**Tugas Latihan 1**
Salin kata demi kata bagian teks tentang kebiasaan menjelang Idul Fitri, mulai dari "Kebiasaan satu hari" sampai dengan "(yambut roh leluhur).".

+++ Kutipan Teks

Kebiasaan satu hari menjelang idul fitri yang membuat suasanya ramai adalah antar warga saling ngiriman bahasa sunda (ngirim makanan) terutama pada orang tua, kerabat dekat, tetangga dan orang tua yang di tokohkan. Bagi yang mampu ada acara ngariung mengundang tetangga untuk ngirim doa ke karuhun (leluhur) yang membaca doa nya canoli (tokoh adat) sambil bakar kemenyan lalu dia mengucakpan jajampean (mantra).Yang aneh waktu itu anak -anak jam empat sore sudah di perbolehkan untuk berbuka puasa oleh orang tuanya masing-masing katanya mapag karuhun (yambut roh leluhur).
Kalau malam Indul fitri sudah menjadi kebiasaan seluruh umat islam mengadakan takbiran pada malam hari semalaman suntuk, berkumpul di mushola ramai-ramai, waktu menjelang tengah malam warga banyak yang mengirim makanan untuk dimakan ramai ramai sambil takbiran.
Keesokan harinya bergegas untuk melaksanakan shalat sunat idul fitri. Yang membuat senang di kampungku ketika pelaksanaan shalat sunat idul fitri di laksanakan di lapangan sepak bola, seluruh warga satu desa kumpul bareng untuk melaksanakan sholat idul fitri, suasannya sungguh ramai. Setelah beres pelaksanan shalat sunat idul fitri, semua jamaah berdiri untuk bersalaman saling maaf memaafkan sungguh sangat mengharukan.

++++++

**Tugas Latihan 2**
Tukar "icon" dengan "button" pada baris-baris catatan, mulai dari baris yang memuat "The height and" sampai dengan baris yang memuat "Where should I click to: Click the block", lalu tuliskan kembali baris-baris itu tanpa perubahan lain dan tanpa gambarnya.

+++ Data Latihan

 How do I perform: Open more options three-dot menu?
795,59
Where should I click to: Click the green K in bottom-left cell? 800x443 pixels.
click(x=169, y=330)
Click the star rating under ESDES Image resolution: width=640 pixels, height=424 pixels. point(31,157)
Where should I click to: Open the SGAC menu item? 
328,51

++++++
+++ Data Latihan

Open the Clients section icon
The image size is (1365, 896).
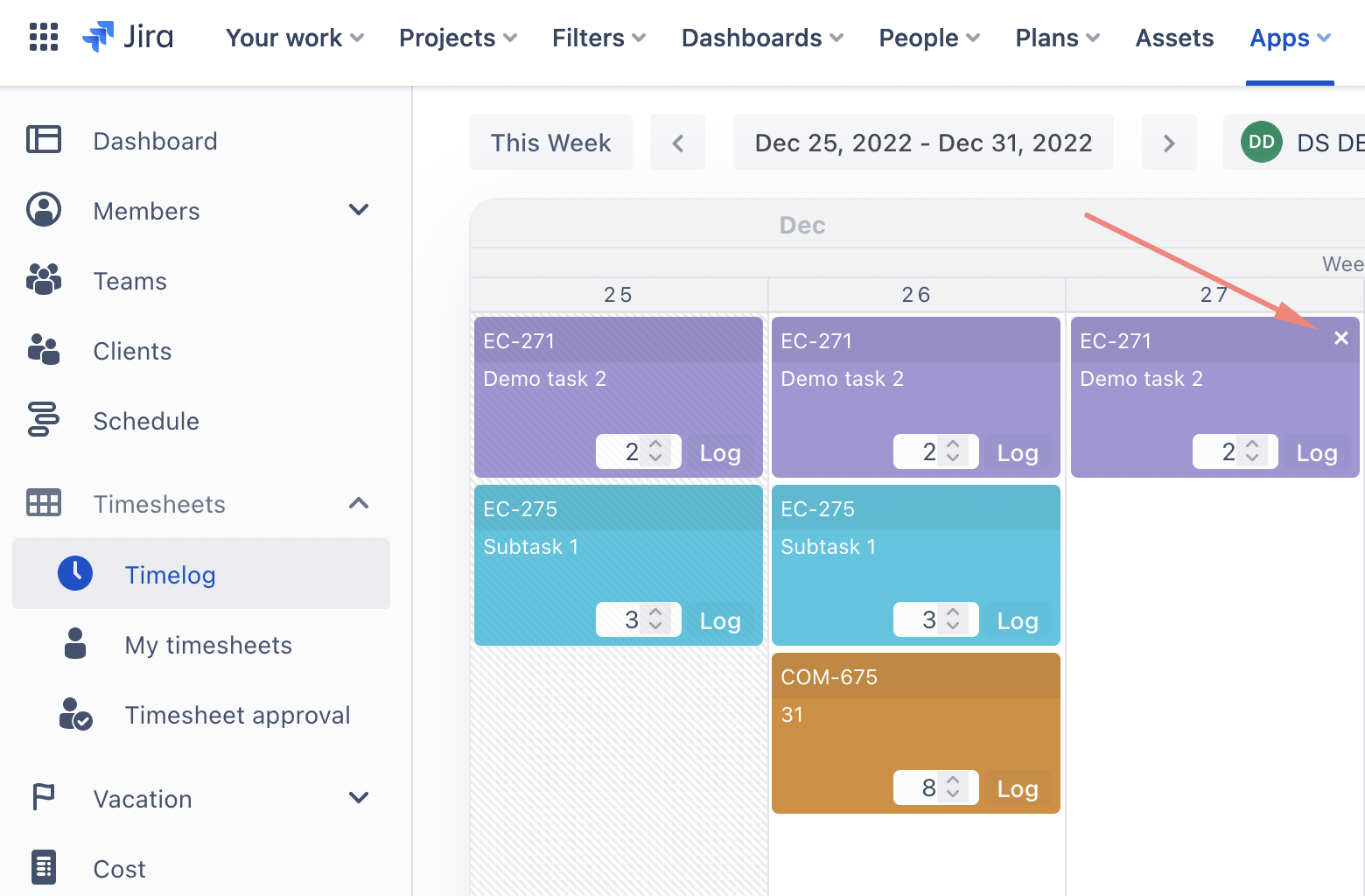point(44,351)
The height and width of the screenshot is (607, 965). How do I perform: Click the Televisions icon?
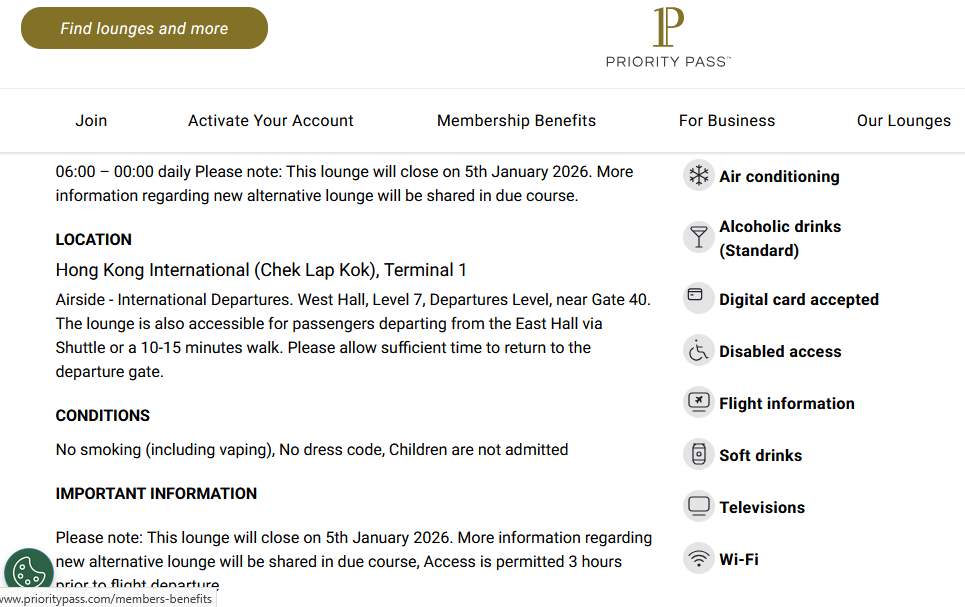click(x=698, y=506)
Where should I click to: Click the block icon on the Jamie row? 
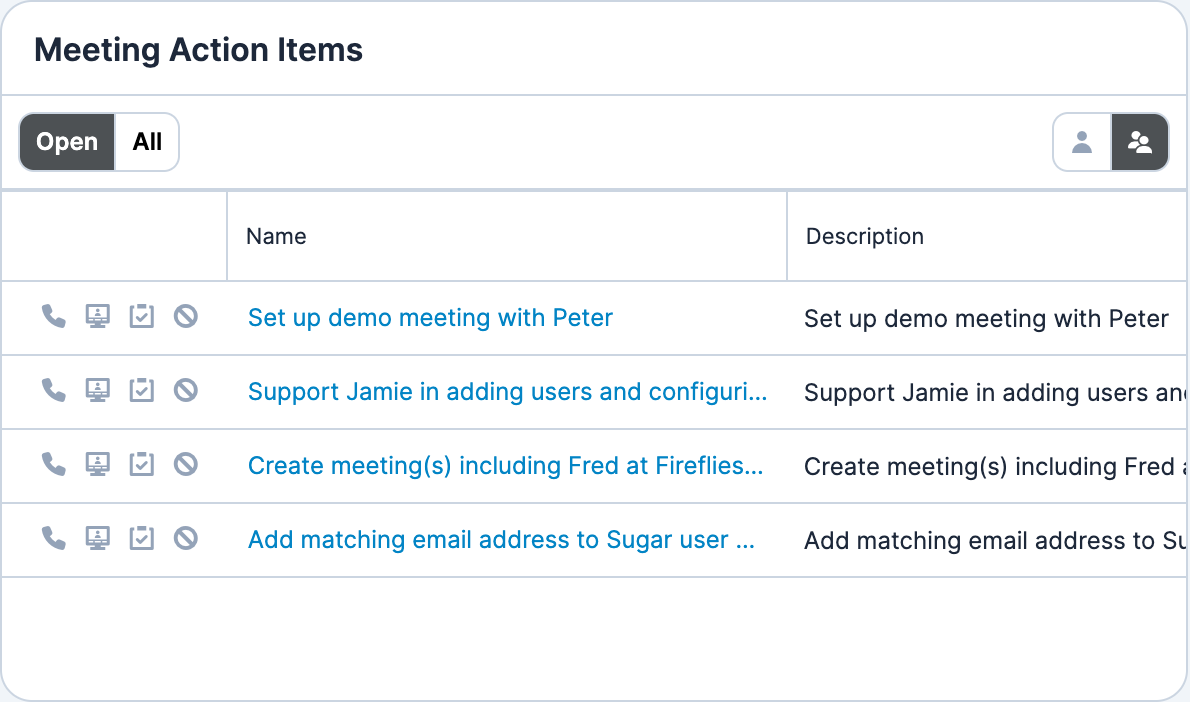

++++++

**Jawaban Tertulis 1**
Kebiasaan satu hari menjelang idul fitri yang membuat suasanya ramai adalah antar warga saling ngiriman bahasa sunda (ngirim makanan) terutama pada orang tua, kerabat dekat, tetangga dan orang tua yang di tokohkan. Bagi yang mampu ada acara ngariung mengundang tetangga untuk ngirim doa ke karuhun (leluhur) yang membaca doa nya canoli (tokoh adat) sambil bakar kemenyan lalu dia mengucakpan jajampean (mantra).Yang aneh waktu itu anak -anak jam empat sore sudah di perbolehkan untuk berbuka puasa oleh orang tuanya masing-masing katanya mapag karuhun (yambut roh leluhur).

**Jawaban Tertulis 2**
The height and width of the screenshot is (607, 965). How do I perform: Click the Televisions button?
click(x=698, y=506)
Where should I click to: Click the block button on the Jamie row? 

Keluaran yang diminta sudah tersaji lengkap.